Otto, Benjamin, Schlosser, Dietmar
Planta 2014 v.240 no.6 pp. 1225-1236
Chlorophycota, anion exchange, anthraquinones, biotransformation, decolorization, dyes, electrophoresis, enzyme activity, fungi, gels, iron, laccase, molecular weight, monophenol monooxygenase, oxidation, pH, polypeptides, protein subunits, size exclusion chromatography, substrate specificity, tyrosine
MAIN CONCLUSION : A green algal phenol oxidase was firstly purified, confirmed to be a laccase, and a hetero-oligomeric quaternary structure is suggested. The operation of a laccase-mediator system is firstly described in algae. Laccases (EC catalyze the oxidation of a multitude of aromatic substrates. They are well known in higher plants and fungi, while their presence in green algae appears uncertain. Extracellular laccase-like enzyme activity has previously been described in culture supernatants of the green soil alga Tetracystis aeria [Otto et al. in Arch Microbiol 192:759–768, (2010)]. As reported herein, the T. aeria enzyme was purified 120-fold by employing a combination of anion exchange and size exclusion chromatography. The purified enzyme was confirmed to be a laccase according to its substrate specificity. It oxidizes 2,2′-azino-bis(3-ethylbenzothiazoline-6-sulfonic acid) (ABTS), syringaldazine, and 2,6-dimethoxyphenol (pH optima of pH ≤2.5, 7.0, and 6.5; K ₘ values of 28.8, 40.5, and 1,830 µM; respectively), but not L-tyrosine or Fe²⁺. ABTS is by far the most efficient substrate. Two polypeptides, A (~110 kDa) and B (71 kDa), were co-purified by the applied procedure, both being highly N-glycosylated (≥~53 and ≥27 %, respectively).

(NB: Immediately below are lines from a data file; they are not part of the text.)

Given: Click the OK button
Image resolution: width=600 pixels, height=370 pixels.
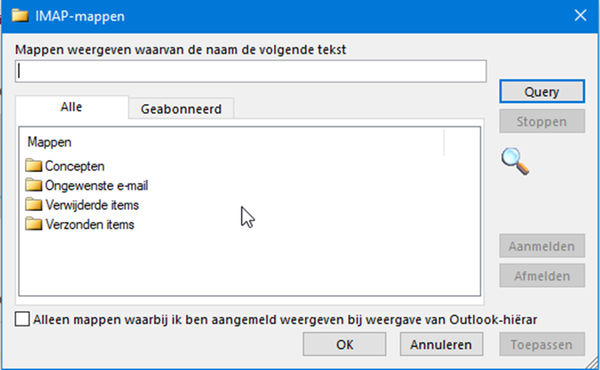Looking at the screenshot, I should click(344, 344).
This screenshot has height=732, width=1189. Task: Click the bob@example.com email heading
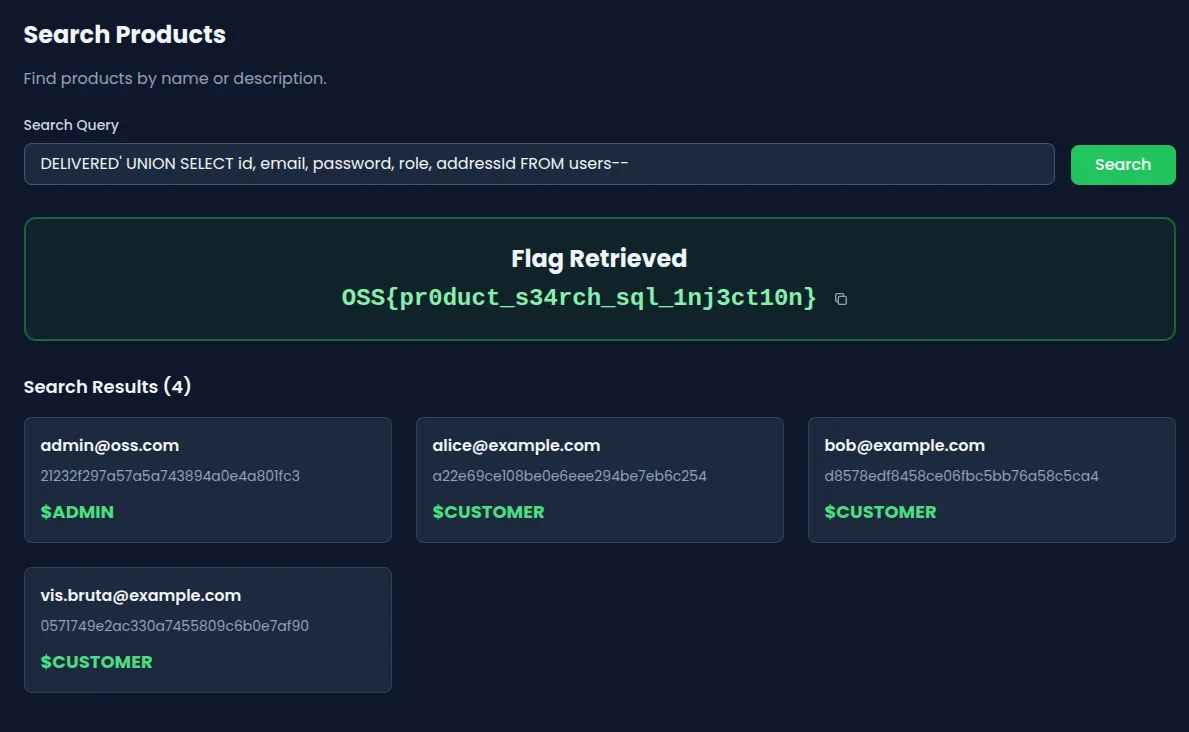tap(904, 445)
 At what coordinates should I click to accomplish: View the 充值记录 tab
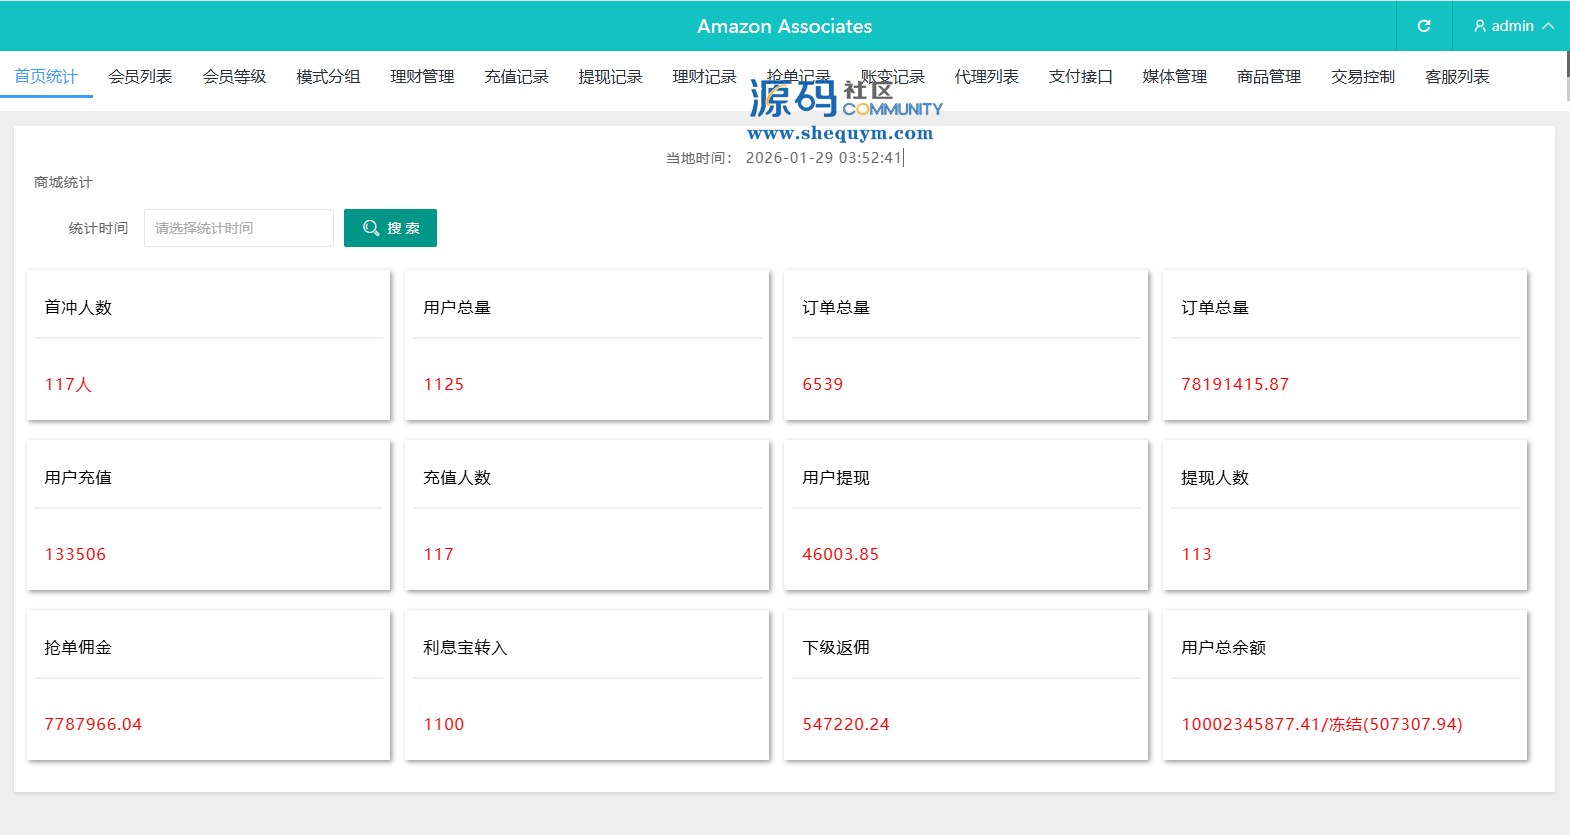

As suggested by various gel electrophoretic analyses, the native enzyme (apparent molecular mass of ~220 kDa) most probably is a hetero-oligomer with the composition AB ₂ , wherein A is the catalytic subunit and B forms a disulfide-linked homo-dimer B ₂ . The decolorization of anthraquinone (Acid Blue 62 and Remazol Brilliant Blue R) and diazo dyes (Reactive Black 5) was studied in the presence of redox-mediating compounds (ABTS and syringaldehyde), demonstrating the operation of the laccase-mediator system in algae for the first time. Thus, laccases from green algae may participate in the biotransformation of a wide spectrum of natural and xenobiotic compounds.